_TASK DIRECTIONS_: Please, in the data that follows, copy exactly the lines from the line with "Image resolution: width=1148" through the last one, both included. Do not include pictures.

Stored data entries
========================================================================

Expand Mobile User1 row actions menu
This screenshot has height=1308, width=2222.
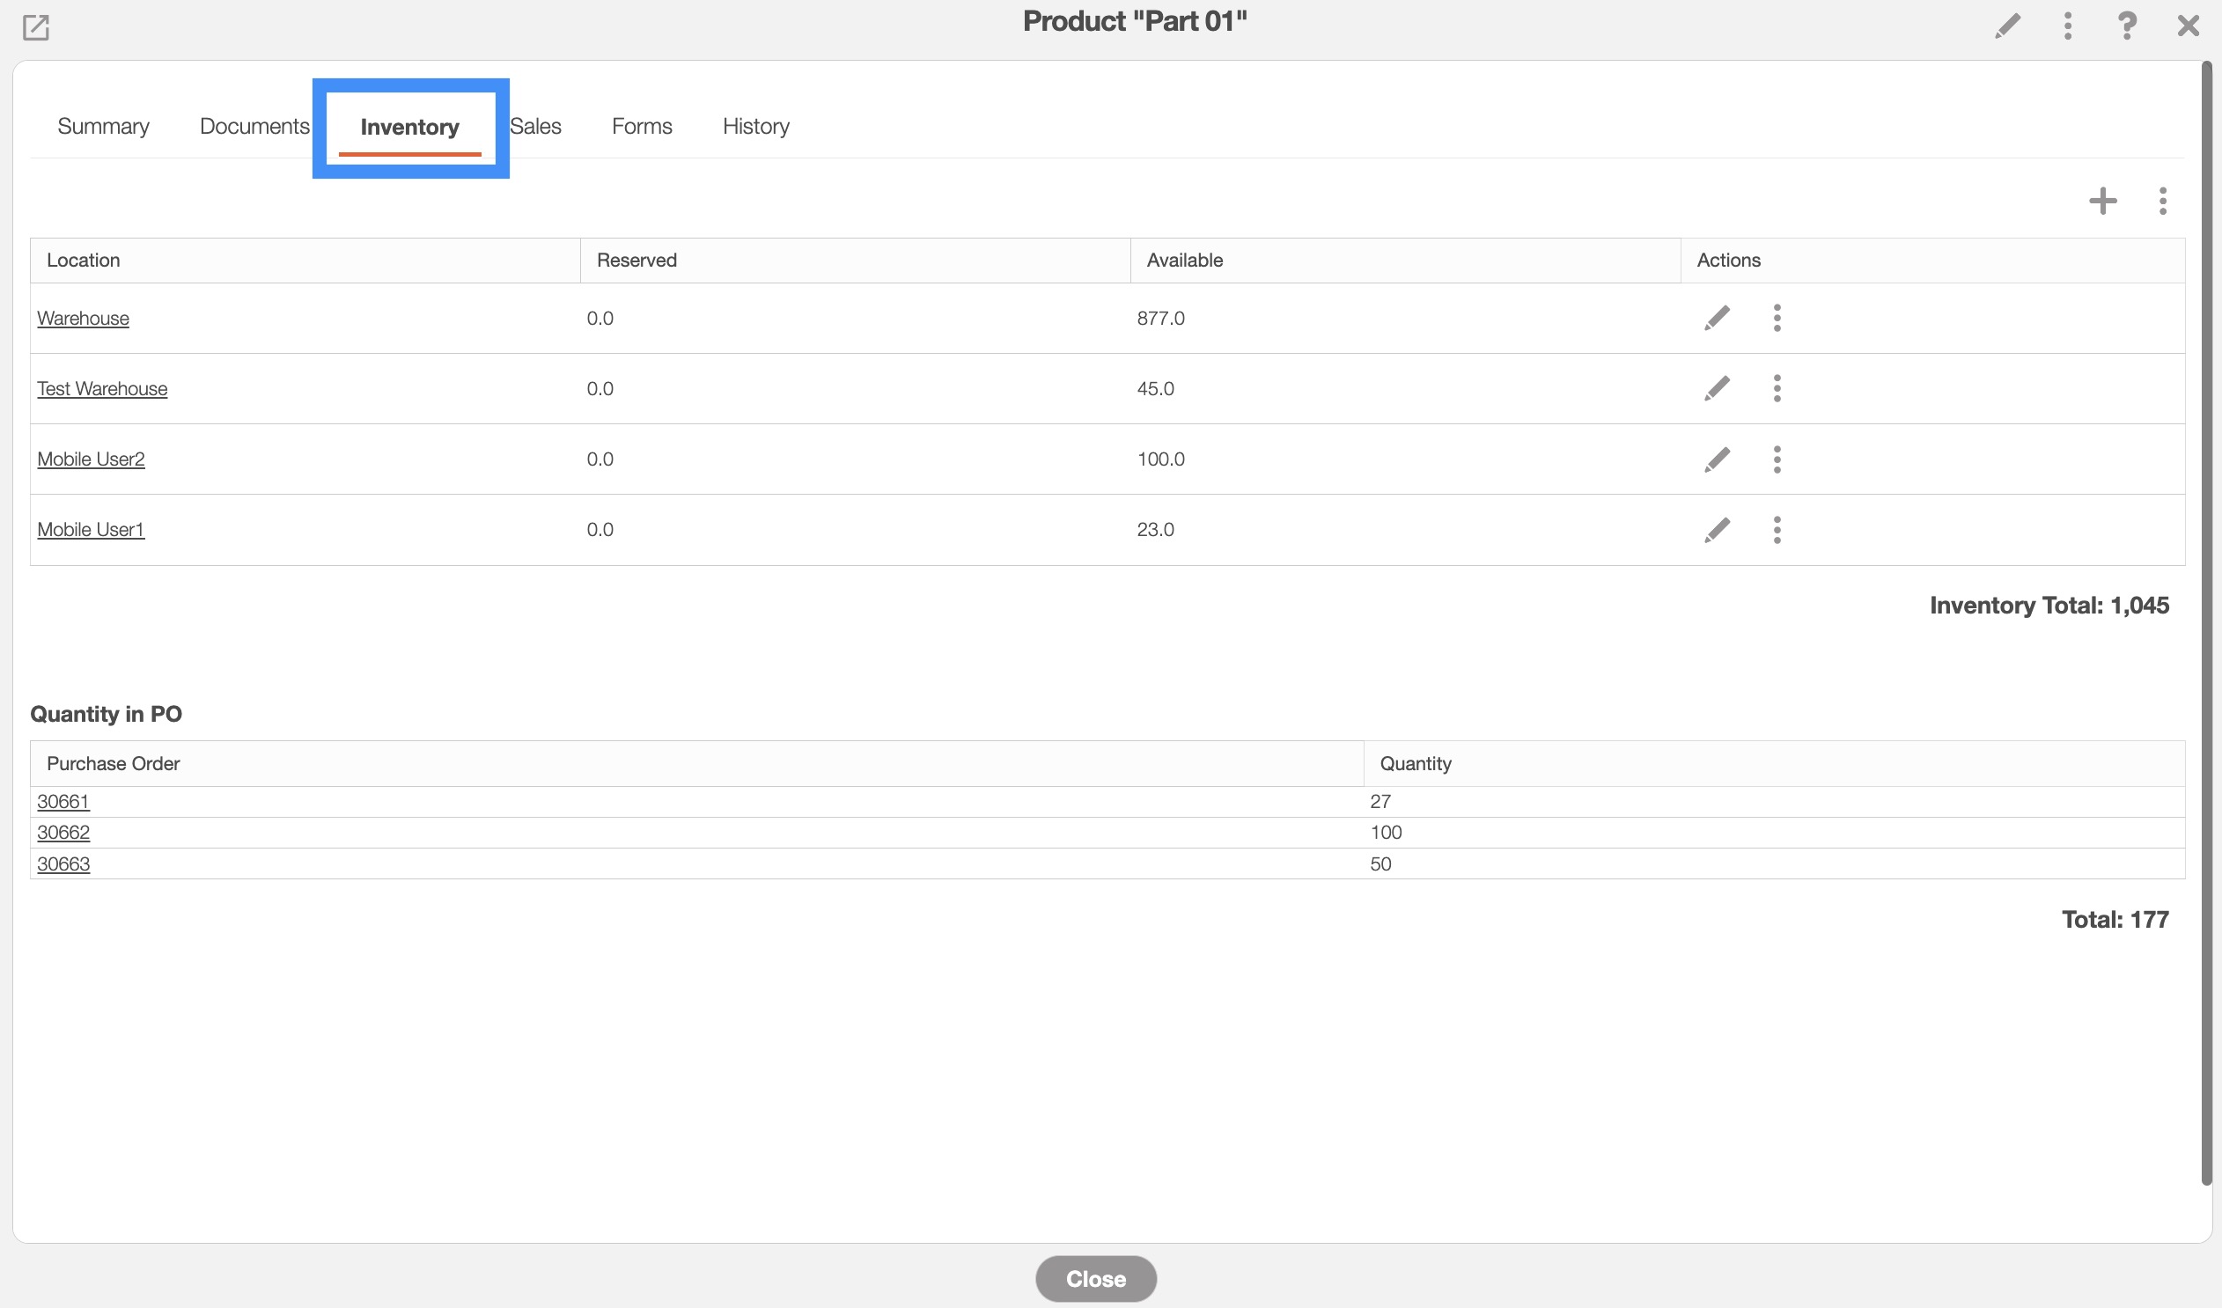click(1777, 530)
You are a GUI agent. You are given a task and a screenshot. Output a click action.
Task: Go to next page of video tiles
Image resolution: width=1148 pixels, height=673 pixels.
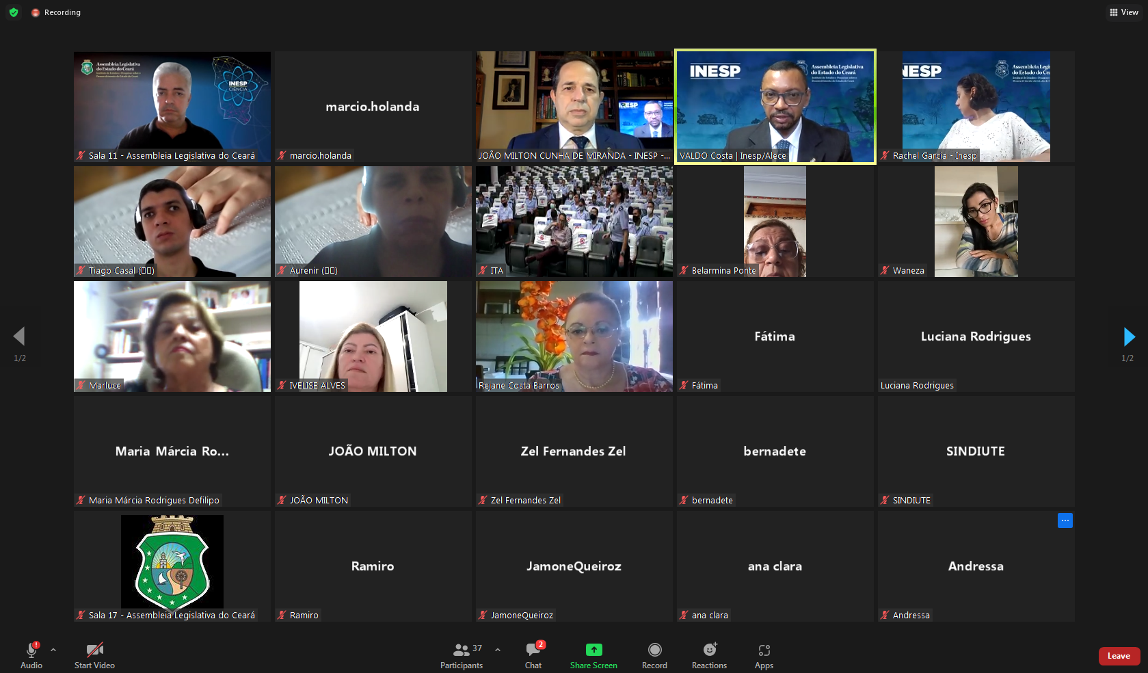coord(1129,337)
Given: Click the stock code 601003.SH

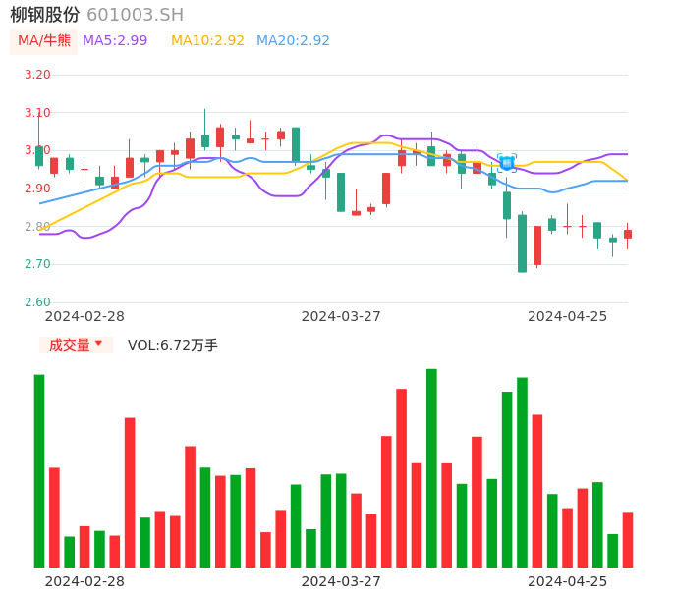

========================================================================

_SOLUTION FOR THIS EXERCISE_:
Image resolution: width=1148 pixels, height=673 pixels.
coord(1129,337)
Given: Click the stock code 601003.SH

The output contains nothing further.